APPLY WHAT YOU READ:
a: Transcribe part of the comments on the Pistorius verdict word for word, beginning at the words "Mrs Stipp is" and stopping after the words "is very distant.".
b: In the comments on the Pistorius verdict, at what time does the OP/Roux version say OP breaks down the door?

DOCUMENT PASSAGE:
=== Begin Enclosure ===

A) Reeva being in bed says NOTHING about his intention to the intruder
B) Sobbing over Reeva (which is logically irrelevant anyway) indicates (perhaps) that he didn’t intend to shoot HER…says nothing about whether he intended to shoot/kill the intruder.
And sorry, it is is truly absurd to even try to suggest that this man, or any man, who is:
Of sound mind
Knows right from wrong
Is trained in firearms and KNOWS what they can do
Acts with intention and thinking straight…
….does not forsee that he would kill a human being who is behind a door when she shoot four times directly at them.
That is so incredible that it MUST be addressed. Masipa’s reasoning? He was crying so didn’t mean to do it.
I agree with you entirely Juror 13 – that is the only reasonably possibly true version.
Judge Masipa is clearly in the early stages of dementia – I honestly had all the faith that she would reach the only possible verdict. I am angry, disappointed, shocked and speechless …..
I would be petrified to be anywhere near Oscar Pistorius – looking at his past behavior towards girlfriends, athletes, friends, anyone who challenges him, and the way he murdered Reeva I will even go further and say I believe we have a serial killer here …..why else would he have ordered a pump action shot gun, an automatic rifle, 2 smith and wessons etc ……was he planning a mass shooting at a Mall……it wouldn’t surprise me – the bloke is sick.
Bring on the appeal Gerrie Nel……..
OK – I am now offering this as my official refutation of Judge’s timeline.
This is to show not that there is some exact preferred timeline – but simply to show that her supposed reconciliation introduces contradictions at least as bad as the ones she is supposedly resolving.
OP/Roux’s version is that OP screams like a woman until he breaks down the door at 3.17.
The screams die away after the final bangs (Johnson/Stipp)
4 witnesses mistake OP for a woman.
Mrs Stipp is mistaken about 3.02 – its really 3.12
Reeva does not scream before 3.12
Reeva does not scream after 3.12 due to incapacity.
It is required by Roux’s timelime that Johnson & co hear OP screaming at 3.17 and mistake it for a woman.
They also hear “gunshots” at 3.17 that are actually bats.
After he finished calling security for the 2nd time at 3.16 both Mr and Mrs N are awake.
They are hearing OP shouting.
They hear “help help help”
Mr & Mrs N are next door neighbours whereas Johnson is very distant.
Therefore Mr & Mrs N must hear screams until the bats at 3.17
Yet they do not.
They hear no bats at 3.17
Therefore the only viable conclusion is that there are no “gunshots” after 3.16 by the security log clock.

=== End Enclosure ===

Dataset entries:

=== Begin Enclosure ===

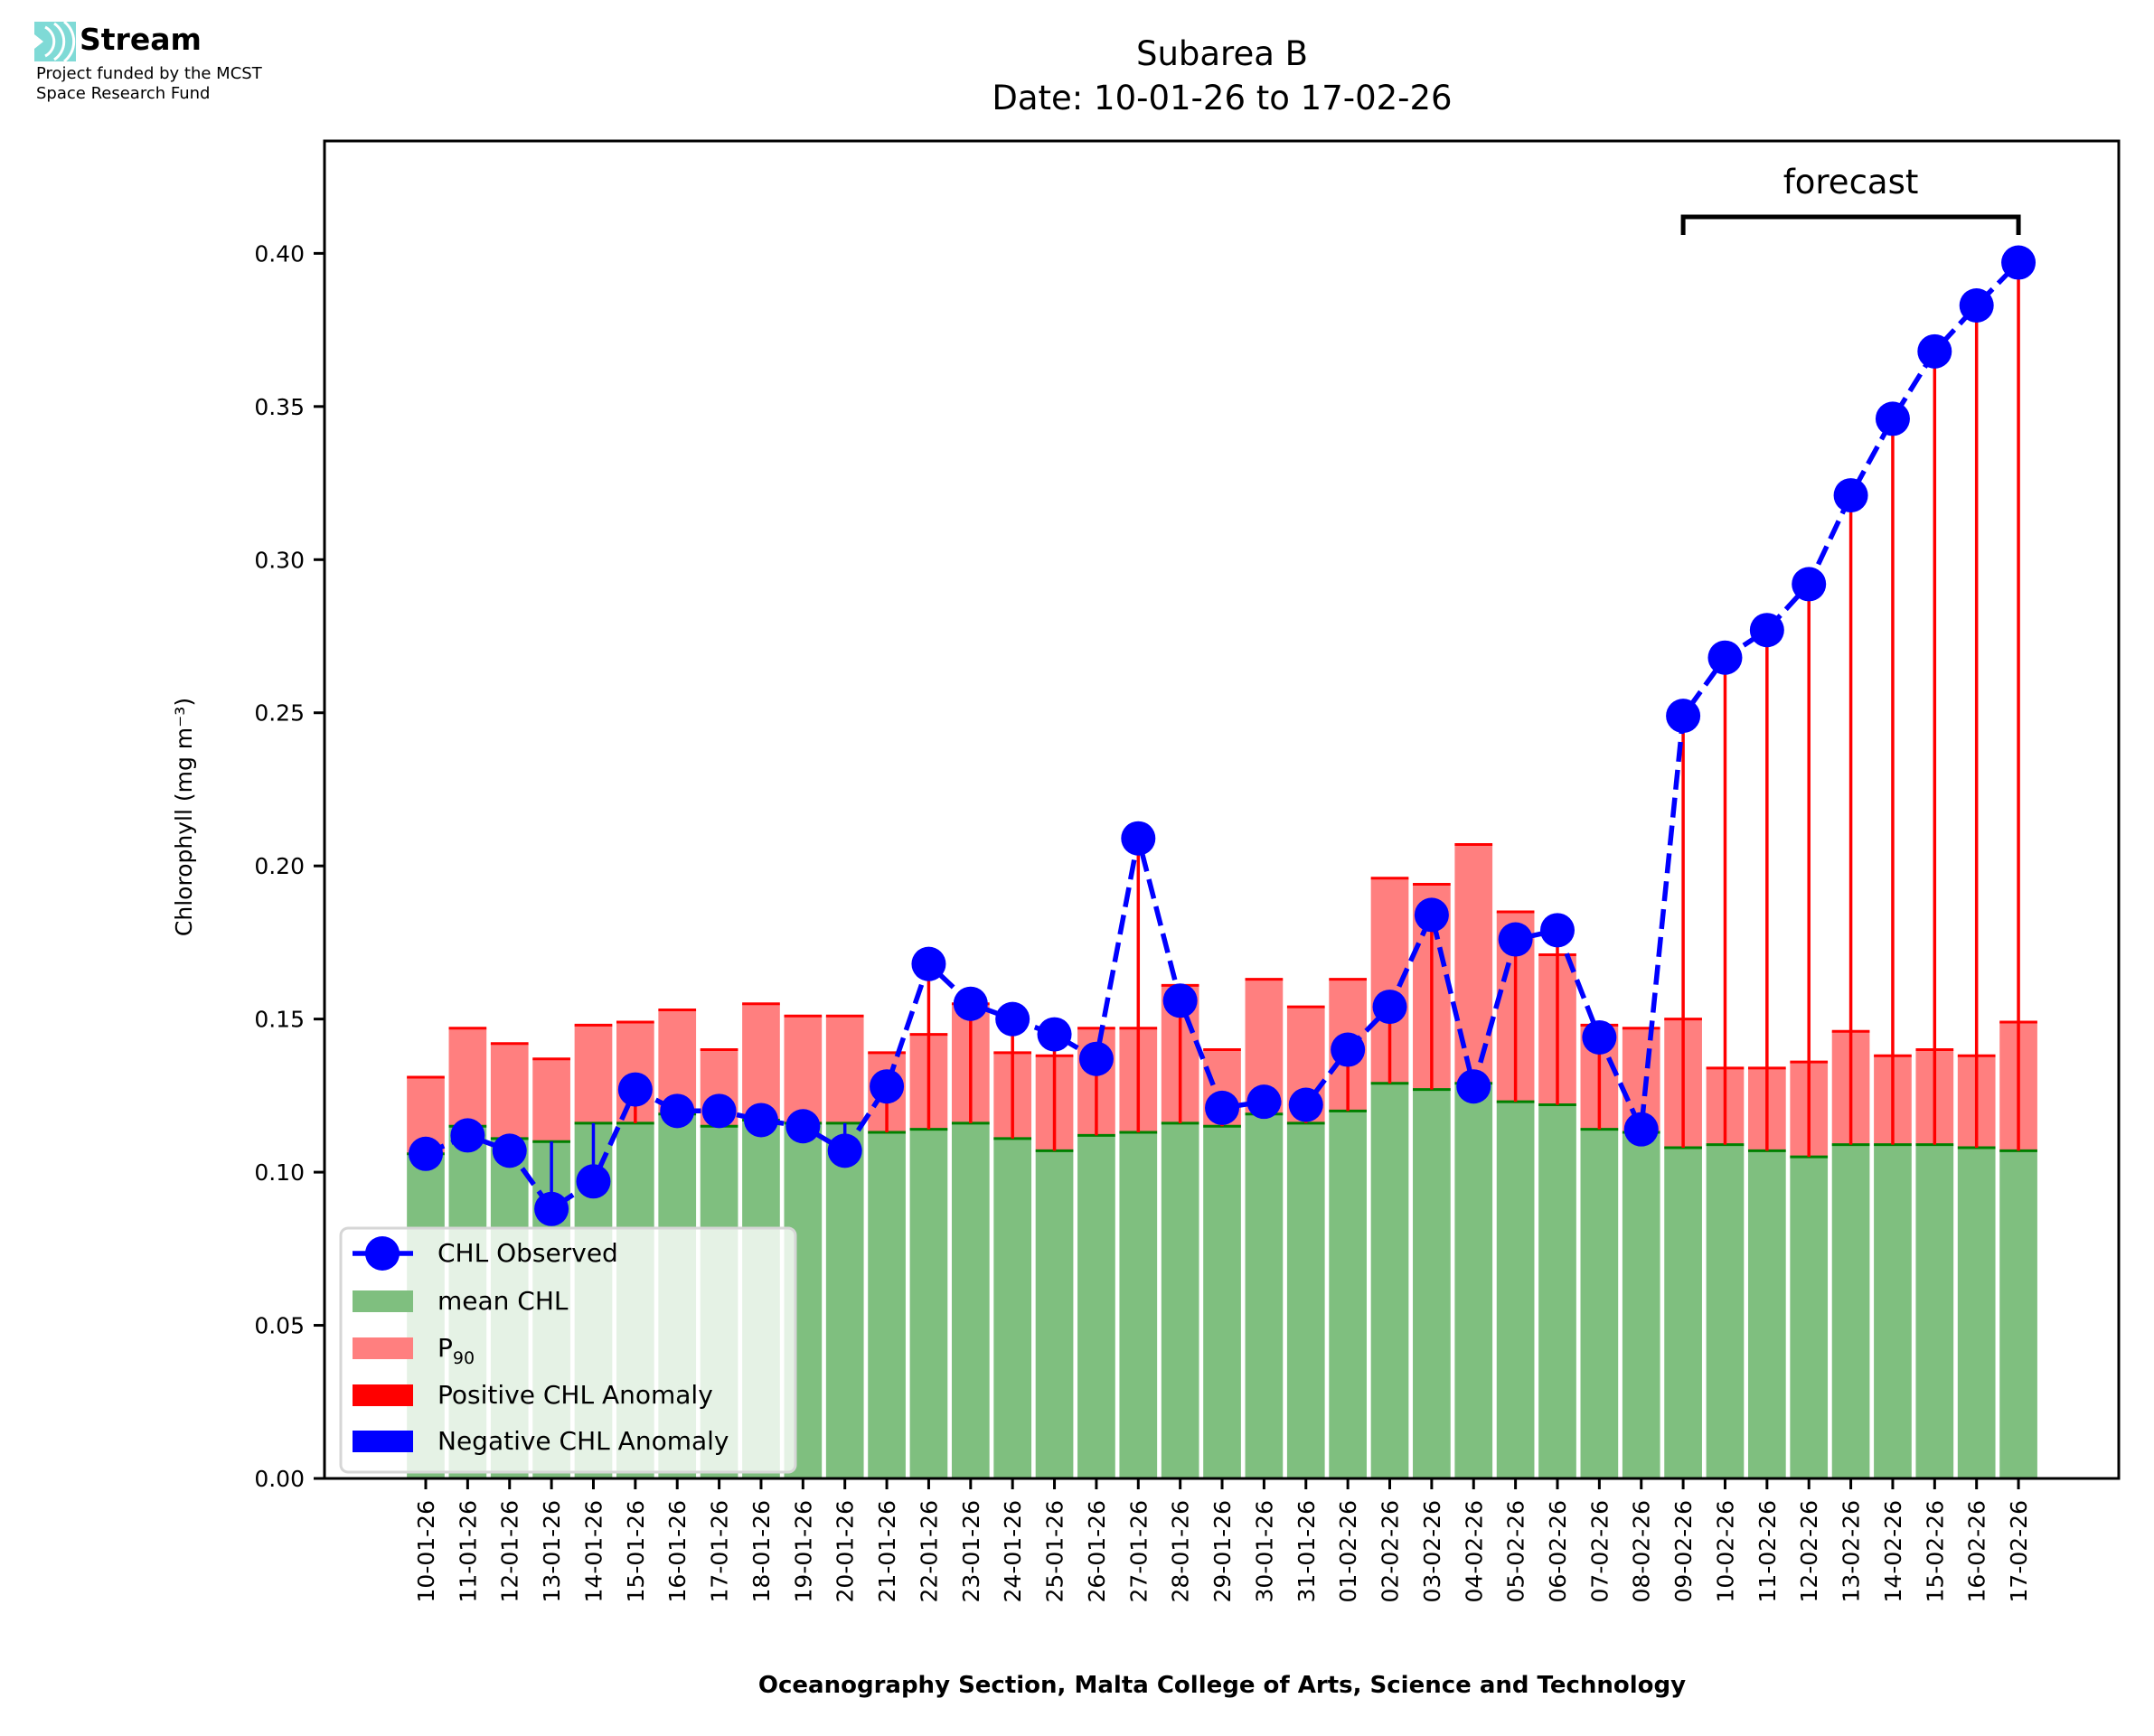 This screenshot has width=2154, height=1736. Describe the element at coordinates (280, 254) in the screenshot. I see `y-tick-label: 0.40` at that location.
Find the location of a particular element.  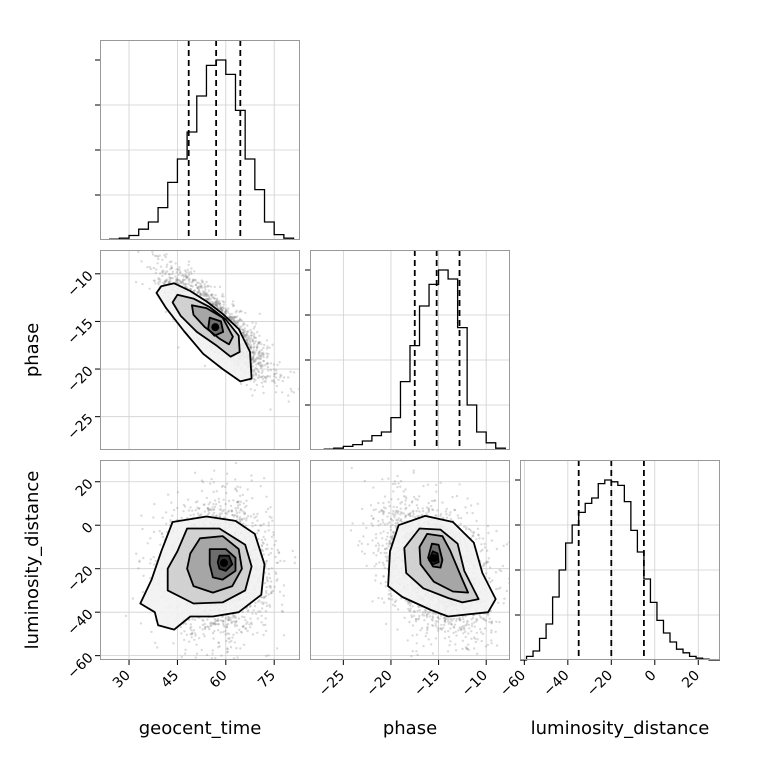

panel-geocent_time-vs-luminosity_distance-frame is located at coordinates (200, 560).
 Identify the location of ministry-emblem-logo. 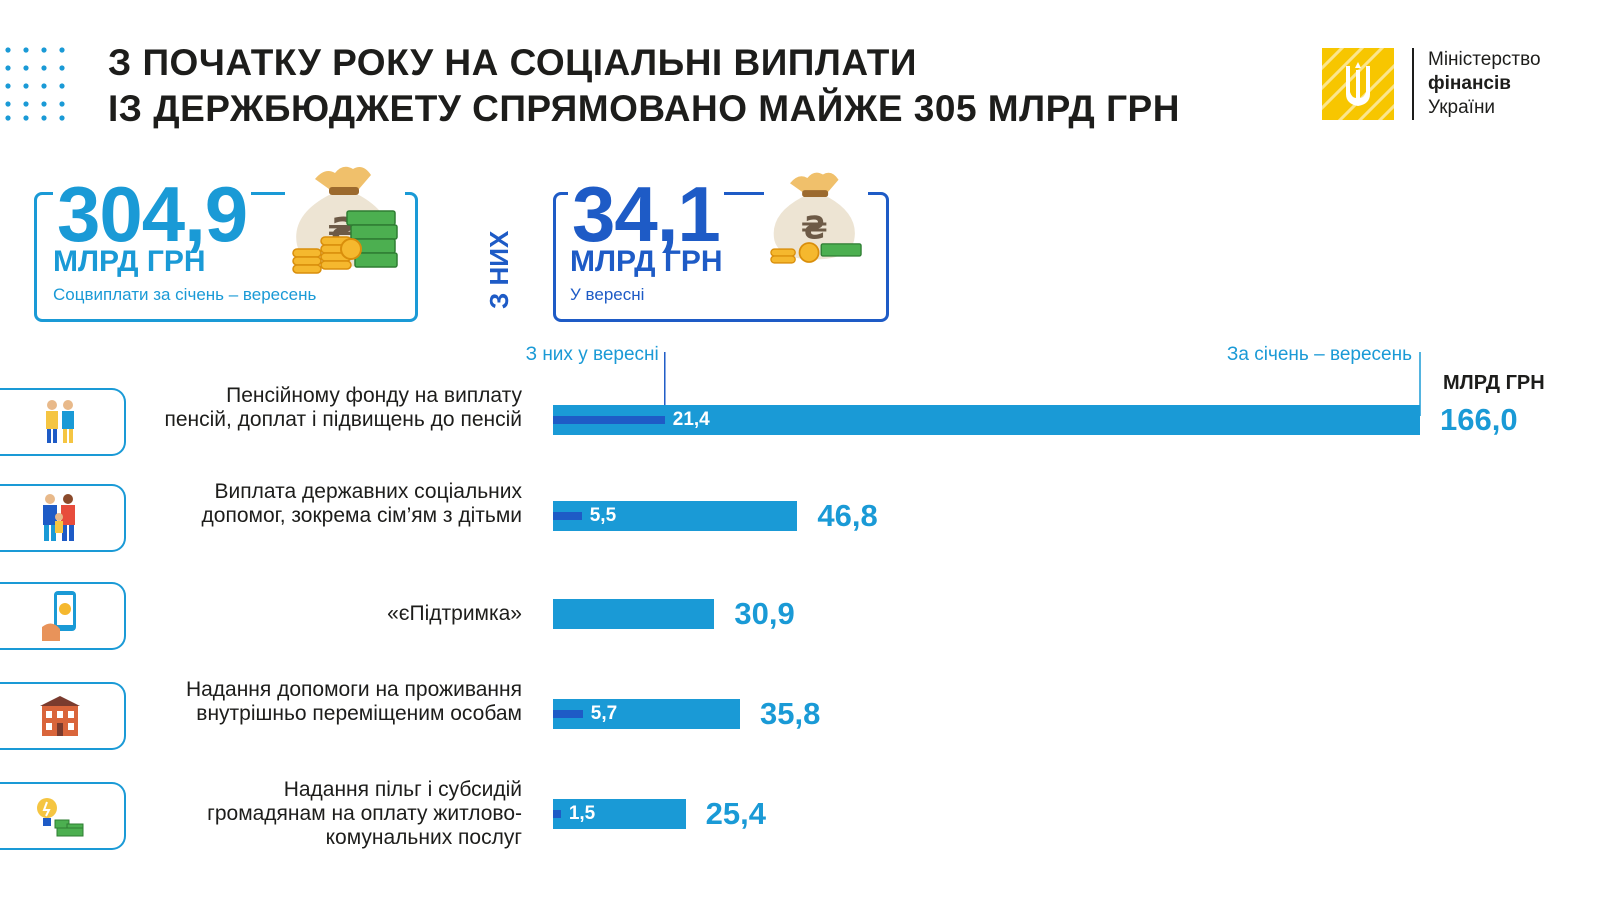
(1358, 84).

=== End Enclosure ===

RESULTS FOR EACH TASK:
a:
Mrs Stipp is mistaken about 3.02 – its really 3.12
Reeva does not scream before 3.12
Reeva does not scream after 3.12 due to incapacity.
It is required by Roux’s timelime that Johnson & co hear OP screaming at 3.17 and mistake it for a woman.
They also hear “gunshots” at 3.17 that are actually bats.
After he finished calling security for the 2nd time at 3.16 both Mr and Mrs N are awake.
They are hearing OP shouting.
They hear “help help help”
Mr & Mrs N are next door neighbours whereas Johnson is very distant.

b: At 3.17.